• _Goal of the exercise_
Copy out each line in the material below that has the word "accomplish".

• _Excerpted data_
┄┄┄┄┄┄┄┄┄┄┄┄┄┄┄┄┄┄┄┄

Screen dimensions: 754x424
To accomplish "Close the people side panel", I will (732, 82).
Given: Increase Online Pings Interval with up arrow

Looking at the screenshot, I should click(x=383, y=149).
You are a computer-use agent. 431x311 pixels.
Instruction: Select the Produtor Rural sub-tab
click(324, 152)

┄┄┄┄┄┄┄┄┄┄┄┄┄┄┄┄┄┄┄┄

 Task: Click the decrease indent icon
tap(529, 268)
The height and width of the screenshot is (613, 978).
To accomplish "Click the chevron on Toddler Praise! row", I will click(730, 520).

┄┄┄┄┄┄┄┄┄┄┄┄┄┄┄┄┄┄┄┄

• _Completed exercise_
To accomplish "Close the people side panel", I will (732, 82).
To accomplish "Click the chevron on Toddler Praise! row", I will click(730, 520).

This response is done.